The wife looked searchingly, eagerly at the young girl's face, as if seeking to read there what she dreaded to ask, and it seemed to her that the customary ring of sincerity was lacking in her sister's voice.
"Where is he—why isn't he with you?'
"Here he is now—don't you see him?"
Helen looked out. There came the tall, familiar figure she knew so well, the square shoulders, the thick bushy hair, with its single white lock so strangely isolated among the brown. Her heart fell as she saw the blue glasses. They veiled from her view those dear blue eyes, so kind and true. They made him look different. But what did she care as long as he had come home to her? Even with the horrid glasses, that dear form she would know in a thousand!

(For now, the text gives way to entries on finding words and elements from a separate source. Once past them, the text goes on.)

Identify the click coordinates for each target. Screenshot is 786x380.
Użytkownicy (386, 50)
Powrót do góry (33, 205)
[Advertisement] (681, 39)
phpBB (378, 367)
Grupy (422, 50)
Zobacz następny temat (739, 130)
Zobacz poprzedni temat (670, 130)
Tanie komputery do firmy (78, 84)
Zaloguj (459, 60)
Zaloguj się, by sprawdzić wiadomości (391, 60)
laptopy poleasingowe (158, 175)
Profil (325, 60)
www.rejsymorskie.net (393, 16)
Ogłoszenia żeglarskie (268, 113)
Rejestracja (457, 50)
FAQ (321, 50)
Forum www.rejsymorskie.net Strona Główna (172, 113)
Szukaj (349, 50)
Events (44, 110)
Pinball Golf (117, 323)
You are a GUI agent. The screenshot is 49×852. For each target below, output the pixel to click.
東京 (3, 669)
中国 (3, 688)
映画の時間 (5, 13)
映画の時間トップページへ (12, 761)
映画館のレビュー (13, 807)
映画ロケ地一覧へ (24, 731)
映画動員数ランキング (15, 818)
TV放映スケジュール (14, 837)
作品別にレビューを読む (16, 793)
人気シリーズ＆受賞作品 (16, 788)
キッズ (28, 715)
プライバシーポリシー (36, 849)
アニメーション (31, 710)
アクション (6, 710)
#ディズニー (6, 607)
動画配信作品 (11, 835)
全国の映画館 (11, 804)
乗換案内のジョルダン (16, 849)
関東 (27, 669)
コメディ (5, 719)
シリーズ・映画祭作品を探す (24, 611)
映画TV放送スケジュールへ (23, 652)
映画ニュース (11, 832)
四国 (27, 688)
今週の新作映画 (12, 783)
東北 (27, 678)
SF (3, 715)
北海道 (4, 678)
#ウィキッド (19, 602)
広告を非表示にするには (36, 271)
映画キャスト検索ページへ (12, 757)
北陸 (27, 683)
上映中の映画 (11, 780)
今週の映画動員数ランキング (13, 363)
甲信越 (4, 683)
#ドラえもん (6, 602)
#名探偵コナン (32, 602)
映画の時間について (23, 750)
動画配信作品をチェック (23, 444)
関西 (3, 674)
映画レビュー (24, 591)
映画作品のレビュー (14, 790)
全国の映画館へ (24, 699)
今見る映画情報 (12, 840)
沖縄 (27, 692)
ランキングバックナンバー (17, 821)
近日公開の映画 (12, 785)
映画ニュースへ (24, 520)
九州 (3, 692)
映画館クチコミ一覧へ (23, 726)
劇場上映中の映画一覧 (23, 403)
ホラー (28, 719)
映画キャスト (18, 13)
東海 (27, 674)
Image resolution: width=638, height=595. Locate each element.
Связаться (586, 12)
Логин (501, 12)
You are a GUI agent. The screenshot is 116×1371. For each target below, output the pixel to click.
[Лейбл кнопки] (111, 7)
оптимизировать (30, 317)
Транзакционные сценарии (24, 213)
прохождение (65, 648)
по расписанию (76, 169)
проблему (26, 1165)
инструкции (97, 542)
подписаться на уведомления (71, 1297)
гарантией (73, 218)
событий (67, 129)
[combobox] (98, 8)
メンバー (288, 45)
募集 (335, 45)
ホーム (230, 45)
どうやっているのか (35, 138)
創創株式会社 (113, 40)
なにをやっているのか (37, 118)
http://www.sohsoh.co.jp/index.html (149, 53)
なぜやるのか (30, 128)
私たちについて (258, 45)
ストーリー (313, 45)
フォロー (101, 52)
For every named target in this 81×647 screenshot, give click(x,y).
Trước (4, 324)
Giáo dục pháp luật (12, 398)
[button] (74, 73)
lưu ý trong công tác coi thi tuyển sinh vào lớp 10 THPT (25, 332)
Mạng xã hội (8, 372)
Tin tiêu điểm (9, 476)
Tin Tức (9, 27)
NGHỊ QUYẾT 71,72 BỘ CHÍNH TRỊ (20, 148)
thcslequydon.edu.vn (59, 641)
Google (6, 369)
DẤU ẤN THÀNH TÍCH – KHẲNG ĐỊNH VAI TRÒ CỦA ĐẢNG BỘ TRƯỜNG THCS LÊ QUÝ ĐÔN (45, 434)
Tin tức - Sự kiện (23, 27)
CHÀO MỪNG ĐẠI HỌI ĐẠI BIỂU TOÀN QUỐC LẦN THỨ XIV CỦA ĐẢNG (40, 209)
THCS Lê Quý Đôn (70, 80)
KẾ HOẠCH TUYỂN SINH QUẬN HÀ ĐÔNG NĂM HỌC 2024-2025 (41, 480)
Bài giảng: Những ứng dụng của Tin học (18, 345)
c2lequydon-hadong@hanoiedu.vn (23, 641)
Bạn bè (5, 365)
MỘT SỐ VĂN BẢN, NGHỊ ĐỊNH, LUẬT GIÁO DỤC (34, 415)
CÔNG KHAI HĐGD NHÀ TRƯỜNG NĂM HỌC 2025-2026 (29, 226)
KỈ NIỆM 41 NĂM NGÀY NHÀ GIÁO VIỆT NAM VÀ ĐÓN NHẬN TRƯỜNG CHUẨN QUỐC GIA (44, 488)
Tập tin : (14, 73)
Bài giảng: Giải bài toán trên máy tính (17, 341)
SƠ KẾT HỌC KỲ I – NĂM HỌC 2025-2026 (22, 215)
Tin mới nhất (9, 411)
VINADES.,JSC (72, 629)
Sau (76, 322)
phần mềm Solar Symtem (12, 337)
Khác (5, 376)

Slowly he came up the long flight of stone steps, weighted down by traveling rugs and handbag, both of which he refused to surrender to the obsequious François. Eagerly she rushed down the steps to meet him, her eyes half-closed, ready to swoon from excitement and joy. Nothing was said. He opened his arms. She put up her mouth, tenderly, submissively. For a moment he seemed to hesitate. He held her tight in his embrace, and just looked down at her. Then, as he felt the warmth of her soft, yielding body next to his, and saw the partly opened mouth, ready to receive his kiss, he bent down and fastened his lips on hers.